Activity: Write out the data once more, exactly as it reads.

Given entries:
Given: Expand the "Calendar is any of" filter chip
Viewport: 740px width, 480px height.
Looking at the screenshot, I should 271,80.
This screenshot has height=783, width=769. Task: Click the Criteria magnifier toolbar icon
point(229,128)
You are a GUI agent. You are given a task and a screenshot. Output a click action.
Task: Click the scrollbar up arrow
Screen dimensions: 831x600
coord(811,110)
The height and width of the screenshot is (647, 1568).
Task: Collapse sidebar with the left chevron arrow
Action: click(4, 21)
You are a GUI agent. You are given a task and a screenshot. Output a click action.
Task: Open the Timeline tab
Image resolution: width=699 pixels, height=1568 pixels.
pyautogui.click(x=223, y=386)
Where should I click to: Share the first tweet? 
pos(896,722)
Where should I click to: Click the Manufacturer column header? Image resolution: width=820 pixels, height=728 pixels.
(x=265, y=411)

Exercise answer:
Given: Expand the "Calendar is any of" filter chip
Viewport: 740px width, 480px height.
Looking at the screenshot, I should 271,80.
This screenshot has height=783, width=769. Task: Click the Criteria magnifier toolbar icon
point(229,128)
You are a GUI agent. You are given a task and a screenshot. Output a click action.
Task: Click the scrollbar up arrow
Screen dimensions: 831x600
coord(811,110)
The height and width of the screenshot is (647, 1568).
Task: Collapse sidebar with the left chevron arrow
Action: click(4, 21)
You are a GUI agent. You are given a task and a screenshot. Output a click action.
Task: Open the Timeline tab
Image resolution: width=699 pixels, height=1568 pixels.
pyautogui.click(x=223, y=386)
Where should I click to: Share the first tweet? 
pos(896,722)
Where should I click to: Click the Manufacturer column header? Image resolution: width=820 pixels, height=728 pixels.
(x=265, y=411)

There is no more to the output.